製版して色を何重にも重ねていく伝統的なシルクスクリーンと呼ばれる手法は「テクニック ア ラ リヨネ―ズ」とも呼ばれており、非常に手間を要する作業のため、この手法を採用している工房は激減しているが、エルメスではこの手法を現在も採用しています。最新技術によりオートメ化しつつも、熟練職人が厳しく管理し丁寧に1枚ごとにプリントされています。
たった一枚を生み出すのに数百、数千時間を費やすこの細密な作業から数々の工程を経てシルクに絵柄のプリントをし、最後に手作業で縁を縢って完成となります。この作業もまた、カレの縁を指でくるりと巻き込みながら縢っていくという細やかな技術で、熟練の職人でも1枚30~45分ほどを要するそう。
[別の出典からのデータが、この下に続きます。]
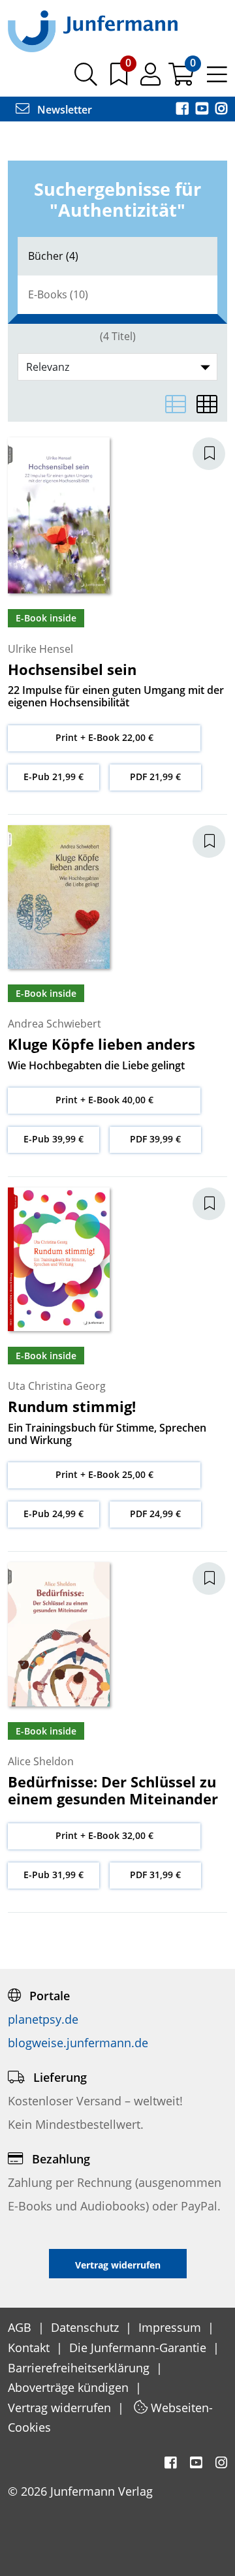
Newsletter (63, 109)
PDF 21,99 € (155, 776)
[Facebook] (183, 109)
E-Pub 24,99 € (54, 1513)
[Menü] (217, 79)
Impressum (171, 2327)
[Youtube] (203, 109)
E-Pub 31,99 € (54, 1874)
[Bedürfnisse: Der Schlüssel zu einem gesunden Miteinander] (59, 1633)
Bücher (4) (53, 256)
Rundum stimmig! (72, 1406)
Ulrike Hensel (40, 649)
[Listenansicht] (175, 404)
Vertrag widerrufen (61, 2407)
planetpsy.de (43, 2019)
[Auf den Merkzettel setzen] (216, 453)
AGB (21, 2327)
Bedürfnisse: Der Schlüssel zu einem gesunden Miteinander (113, 1790)
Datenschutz (86, 2327)
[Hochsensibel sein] (59, 514)
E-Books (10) (58, 294)
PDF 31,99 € (155, 1874)
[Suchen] (85, 79)
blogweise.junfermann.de (78, 2042)
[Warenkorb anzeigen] (182, 79)
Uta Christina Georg (57, 1386)
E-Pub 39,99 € (54, 1139)
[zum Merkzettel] (120, 79)
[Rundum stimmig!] (59, 1258)
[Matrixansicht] (206, 404)
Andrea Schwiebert (54, 1023)
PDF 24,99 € (155, 1513)
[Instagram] (221, 109)
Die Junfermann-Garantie (139, 2347)
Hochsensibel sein (72, 669)
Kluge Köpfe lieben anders (101, 1044)
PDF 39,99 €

最新の技術を取り入れる柔軟さも兼ね備えながら、伝統的手法を守るという部分にも徹底的なこだわりを貫くエルメスが作るスカーフ『カレ』は、最高の品質とアートと言っても過言ではない美しさで心を豊かにしてくれるアイテムです。
現在5サイズ展開のカレ。初めてのカレは90からがオススメなワケ
カレといえば現在も最も多く生産されているサイズ「カレ90」ですが、1937年、初めてカレが登場した時からこの基本サイズ「90×90cm」は変わっていません。
このサイズになったのにはちゃんと理由があるのをご存知でしょうか?
肩からかけるのはもちろん、首に巻いたり、ヘアバンドや帽子のようなヘッドアクセとして使ったり、ベルトとしても使える、そんな多様な使い方をするのにマストなサイズなのが”90cmの正方形”だということから生まれたんだそう。なので、ファーストカレなら90をチョイスするのが無難かもしれません。
現在ではカレ90以外にもカレの中で最も小さい、スモールと言われる『カレ45(45×45cm)』
カレ45 スカーフ フォーブル24番地のクリスマス シルク100% ベージュ系
『カレ55(55×55cm)』、90より若干小さめの『カレ70(70×70cm)』、
カレ70 スカーフ SUITE ET POURSUITE オレンジ シルク100%
そしてカレ最大サイズとなる『カレ140(140×140cm)』の5サイズ展開となっています。
カレ140 ジェアン 大判スカーフ ショール カシミア65 シルク35 アイテム柄 赤 黒 茶系
カレスモールは首元や手首に巻いて、ちょこっと軽めのアクセントにもなりますし、ポケットチーフやバッグの中を隠すために掛けたり、ミニサイズならではの楽しみ方が。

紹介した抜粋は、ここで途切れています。